Stranger at Bay
Description
$5.99
ISBN 0-7736-7468-3
DDC jC813'.54
Author
Publisher
Year
Contributor
Dave Jenkinson is a professor in the Faculty of Education at the University of Manitoba and the author of the “Portraits” section of Emergency Librarian.
Review
Don Aker’s second young-adult novel revisits the themes of family
conflict and physical violence that were explored in Of Things Not Seen.
The new school year finds Randy Forsythe, 14, reluctantly attending
Brookdale Composite High School in Nova Scotia. As a result of corporate
downsizing, Randy’s father has been obliged to accept a pharmaceutical
sales position and to move his son and new wife, Norma, into a
ramshackle house on the Bay of Fundy. Resentful of his stepmother and
angry at his father for disrupting his comfortable life, Randy becomes
obnoxious at home.
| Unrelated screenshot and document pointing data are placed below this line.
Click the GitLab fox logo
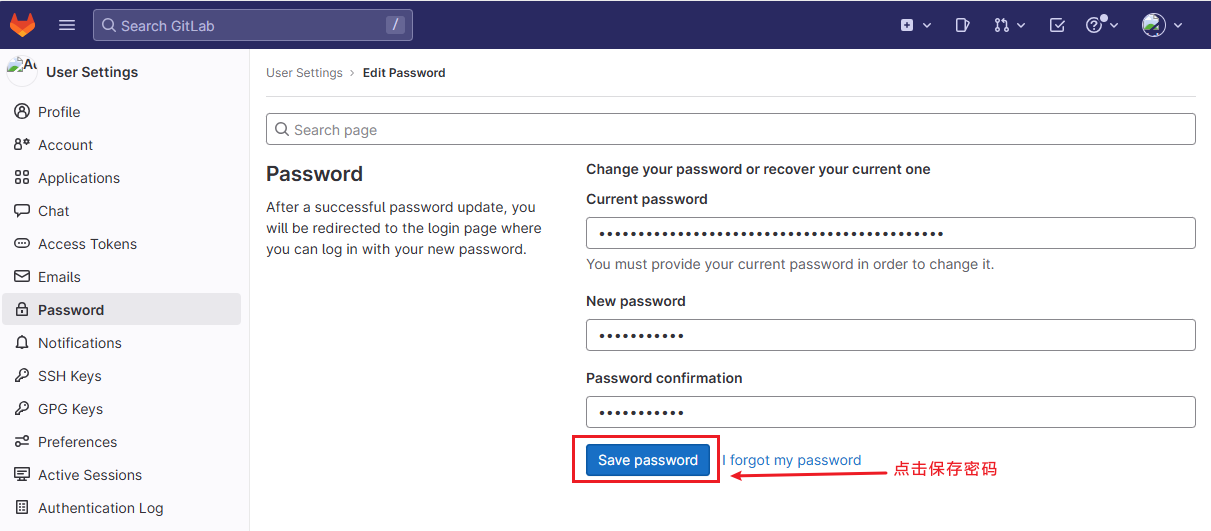(x=22, y=25)
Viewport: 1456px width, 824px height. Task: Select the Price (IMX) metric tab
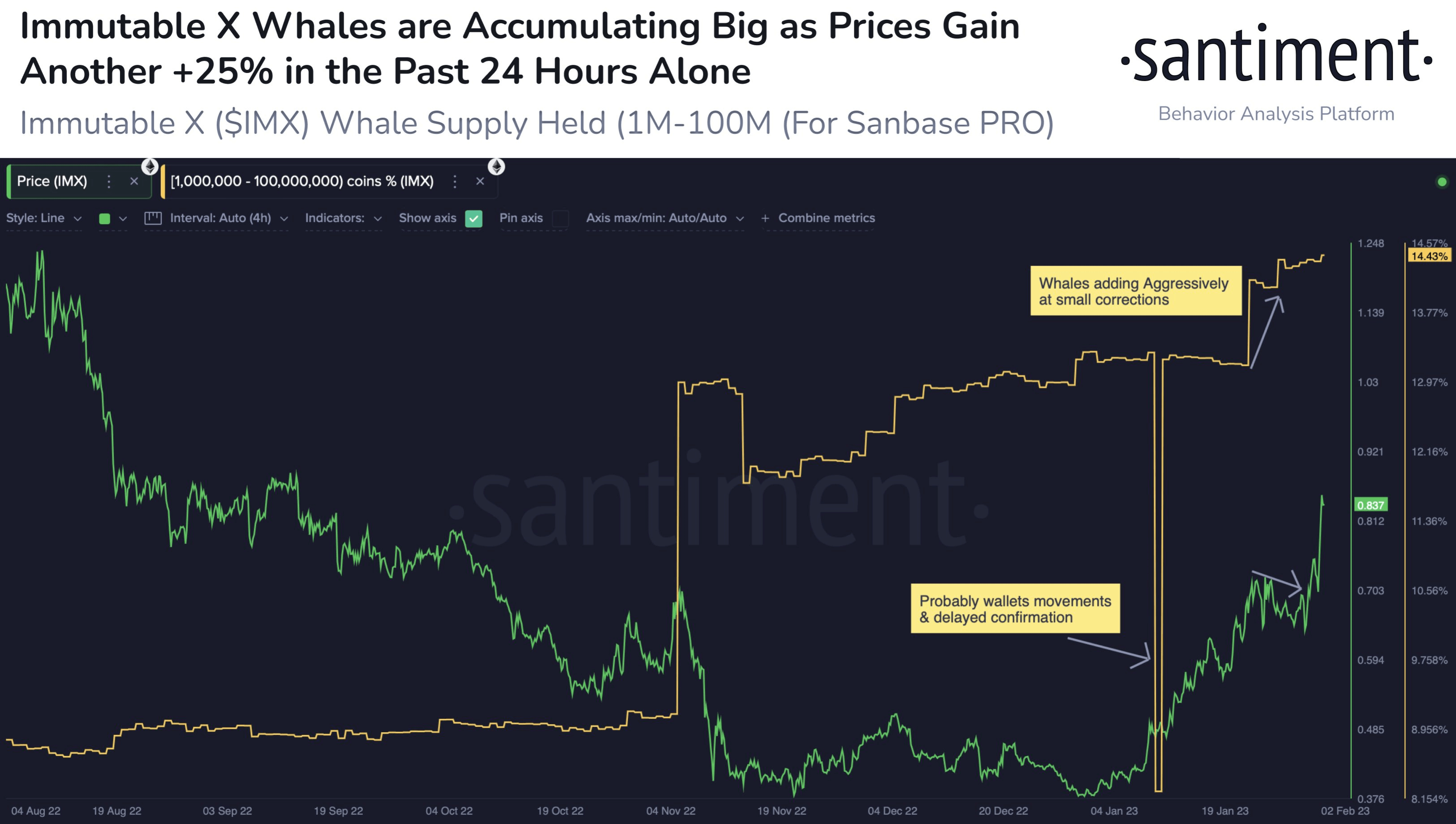[x=52, y=181]
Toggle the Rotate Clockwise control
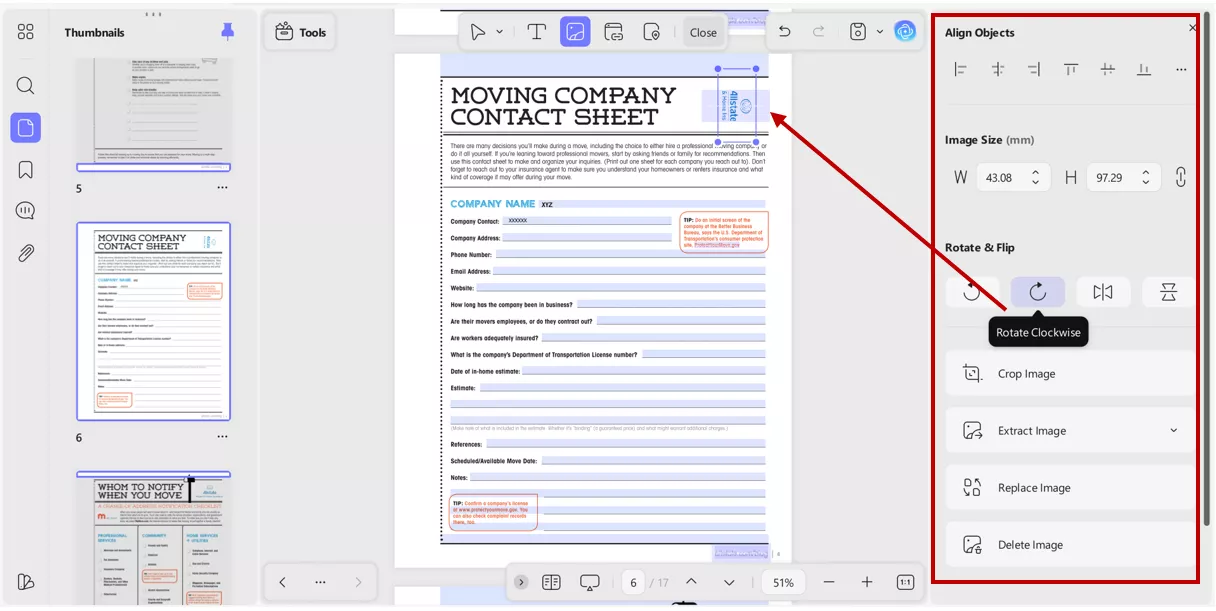Viewport: 1216px width, 611px height. coord(1038,291)
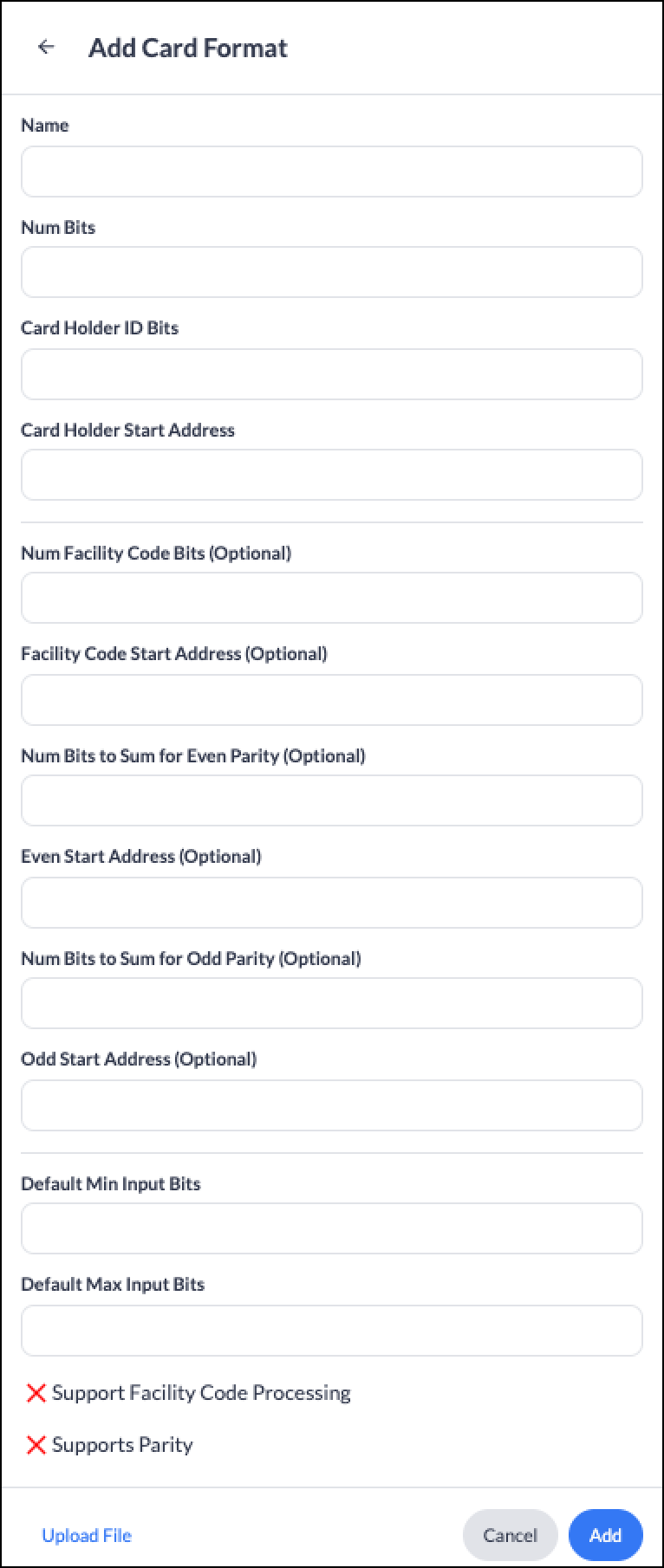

At school, his friendship with bright, attractive
Natalie McCormick brings admittance into her social circle.
Unfortunately, at its centre is Jake Varner, Natalie’s self-appointed
muscular boyfriend and leader of a quartet of school bullies. When Mr.
Hensford, one of Randy’s teachers, publicly humiliates him in class,
the Jake-led group decides to even the score by spreading cow excrement
over Hensford’s home. In a believable fashion, Aker has Randy arrive
at appropriate decisions regarding his relationships at home and at
school.
A teacher in Middleton, Nova Scotia, Aker writes with authority about
the school milieu. As Robert Cormier did in The Chocolate War, Aker
reveals that schools, ostensibly places of learning and enlightenment,
can have a nasty darker side; some students, especially the academically
bright, small, weak, or physically unattractive, find themselves
victimized and/or excluded from the social mainstream. Recommended.